Development of electrode materials for electrochemical energy storage is of great importance because of the growing energy demand. Supercapacitors are important energy storage devices because of their high power density and long cycle life. In this work, we report a simple solvothermal method to synthesize a cobalt vanadium oxide/carbon nitride composite (Co₃V₂O₈/CN_x) for superior supercapacitor performance. The composite shows a high capacitance of 1236 F g⁻¹ at a current density of 1 A g⁻¹ and a good cyclic stability of nearly 87% after 4000 galvanostatic charge–discharge (GCD) cycles. Furthermore, the electrochemical performance of Co₃V₂O₈/CN_x is 33.18% higher than that of Co₃V₂O₈ suggesting that the presence of carbon nitride in Co₃V₂O₈/CN_x enhances its electrochemical performance.
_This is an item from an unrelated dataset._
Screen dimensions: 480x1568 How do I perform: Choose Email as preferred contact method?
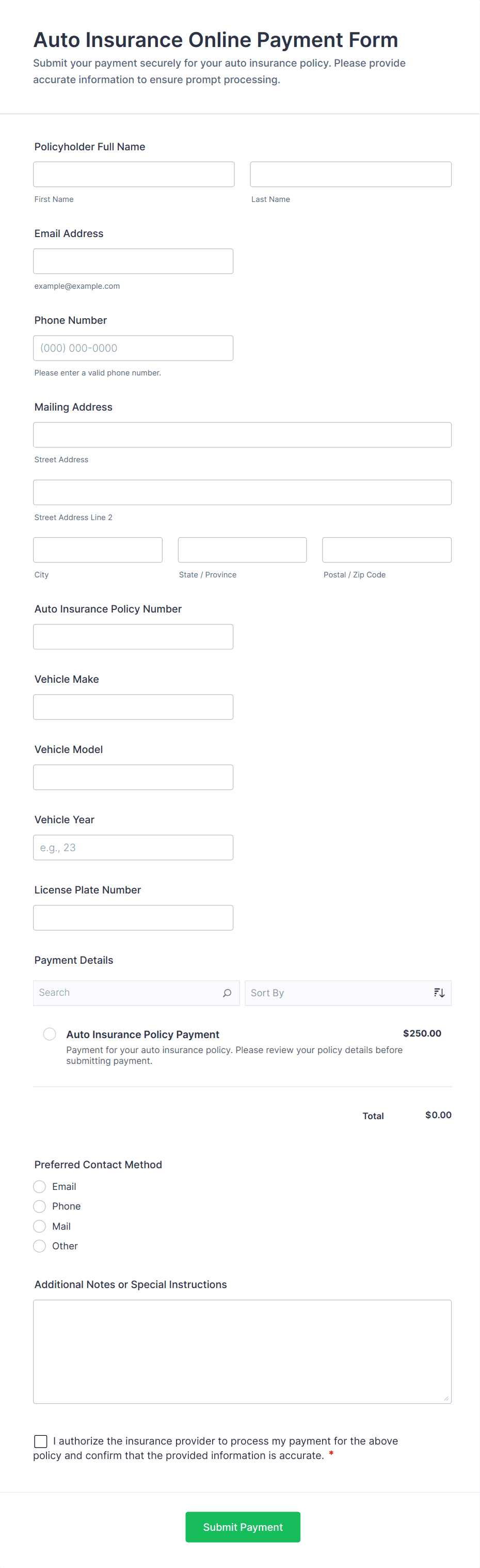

The asymmetric supercapacitor (ASC) was assembled using Co₃V₂O₈/CN_x and activated carbon (AC) as positive and negative electrodes respectively. The ASC shows a specific capacitance of 131 F g⁻¹ at a current density of 0.5 A g⁻¹ and it maintained a high energy density of 40.83 W h kg⁻¹ at a power density of 385.18 W kg⁻¹ with a cell voltage of 1.5 V. The uniformly grown nanoparticles of the composite and the synergistic interaction between Co₃V₂O₈ and CN_x provide high specific capacitance along with an increase in the rate of capacitance retention which suggests that Co₃V₂O₈/CN_x can be a suitable material for application in hybrid energy storage devices.